Bill C-60 – Act to Amend the Copyright Act

Bill C-60, An Act to Amend the Copyright Act, had first reading on June 20th, 2005.

If you would like further information on the copyright reform process, and a link to the Parliament of Canada website which includes the text of Bill C-60, you may wish to visit the following website:

One response to “Bill C-60 – Act to Amend the Copyright Act”

  1. John Dee

    Here is my opinion regarding copyright laws and downloading music.

    Now that copying machines are so cheap that most people can afford one, copyright holders have lost control over who has copies of their work. Especially when the copies are privately made for personal use. Photocopiers, tape recorders, VCR’s, CD disk burners, computers and printers, are all machines capable of making copies.

    In view of this, authors and composers must find new ways to make money. They cannot rely on royalties. Unknown singers and musicians who write their own songs are quite comfortable with this new reality. They already have to produce recordings at their own expense and give out free copies just to become known. They would just love for everyone to copy their recordings. The more people play their music, the more money they can demand for their live performances.

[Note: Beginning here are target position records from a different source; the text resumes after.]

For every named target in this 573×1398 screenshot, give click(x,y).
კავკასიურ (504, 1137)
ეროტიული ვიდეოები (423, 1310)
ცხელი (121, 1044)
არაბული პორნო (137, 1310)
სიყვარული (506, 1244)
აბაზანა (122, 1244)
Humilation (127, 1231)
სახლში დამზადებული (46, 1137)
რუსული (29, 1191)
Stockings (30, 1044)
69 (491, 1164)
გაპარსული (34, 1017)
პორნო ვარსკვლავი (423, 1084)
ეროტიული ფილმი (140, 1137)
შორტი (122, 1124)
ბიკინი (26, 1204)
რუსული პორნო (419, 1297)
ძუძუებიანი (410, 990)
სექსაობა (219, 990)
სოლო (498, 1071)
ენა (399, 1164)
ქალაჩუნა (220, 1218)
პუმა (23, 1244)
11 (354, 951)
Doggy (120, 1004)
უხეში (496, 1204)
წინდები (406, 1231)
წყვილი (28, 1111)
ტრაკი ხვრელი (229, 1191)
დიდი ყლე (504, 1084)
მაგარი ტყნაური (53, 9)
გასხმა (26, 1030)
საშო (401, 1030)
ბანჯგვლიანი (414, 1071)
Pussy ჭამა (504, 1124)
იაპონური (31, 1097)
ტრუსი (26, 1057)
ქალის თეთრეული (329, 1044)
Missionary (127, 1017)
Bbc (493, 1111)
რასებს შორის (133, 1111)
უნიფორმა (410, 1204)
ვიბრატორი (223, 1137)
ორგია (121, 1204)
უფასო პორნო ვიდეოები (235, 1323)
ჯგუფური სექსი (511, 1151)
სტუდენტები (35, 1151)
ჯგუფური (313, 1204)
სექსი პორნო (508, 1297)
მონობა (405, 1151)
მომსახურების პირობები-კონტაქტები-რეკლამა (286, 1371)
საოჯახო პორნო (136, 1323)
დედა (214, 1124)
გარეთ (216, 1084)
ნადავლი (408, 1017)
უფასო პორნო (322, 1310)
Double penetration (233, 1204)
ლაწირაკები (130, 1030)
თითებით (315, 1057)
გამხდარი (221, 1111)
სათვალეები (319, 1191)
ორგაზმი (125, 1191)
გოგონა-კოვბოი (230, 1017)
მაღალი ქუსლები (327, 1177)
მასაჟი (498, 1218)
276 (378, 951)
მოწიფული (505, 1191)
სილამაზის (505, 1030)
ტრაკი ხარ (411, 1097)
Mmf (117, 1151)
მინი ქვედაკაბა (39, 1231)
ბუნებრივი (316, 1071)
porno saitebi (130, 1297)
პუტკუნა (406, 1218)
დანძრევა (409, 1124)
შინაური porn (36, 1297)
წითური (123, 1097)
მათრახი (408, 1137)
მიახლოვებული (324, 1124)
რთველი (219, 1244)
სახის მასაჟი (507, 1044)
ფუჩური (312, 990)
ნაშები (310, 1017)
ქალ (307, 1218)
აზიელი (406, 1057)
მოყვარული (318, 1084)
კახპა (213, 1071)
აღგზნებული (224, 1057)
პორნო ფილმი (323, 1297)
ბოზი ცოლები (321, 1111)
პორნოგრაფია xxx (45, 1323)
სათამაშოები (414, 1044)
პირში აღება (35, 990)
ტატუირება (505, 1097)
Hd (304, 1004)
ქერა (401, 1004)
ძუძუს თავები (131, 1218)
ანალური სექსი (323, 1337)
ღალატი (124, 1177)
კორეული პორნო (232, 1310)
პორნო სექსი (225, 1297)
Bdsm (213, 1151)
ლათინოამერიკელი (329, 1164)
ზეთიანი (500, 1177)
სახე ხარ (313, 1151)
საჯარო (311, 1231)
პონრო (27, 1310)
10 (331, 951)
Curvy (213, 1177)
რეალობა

    Established writers, composers, and artists on the other hand, do not need to rely on royalties anyway. They can demand reasonable compensation when they sell their product or service (just like sports personalities do now). Moviemakers and publishers will have to adjust to making reasonable profit from their first run.

    Perhaps the only ones who really want the present copyright laws are the major global corporations who control the bulk of intellectual products (music, movies, and books) sold to the general public.

    I don’t know any musician who is upset because people use the Internet to share music; ie – downloading music.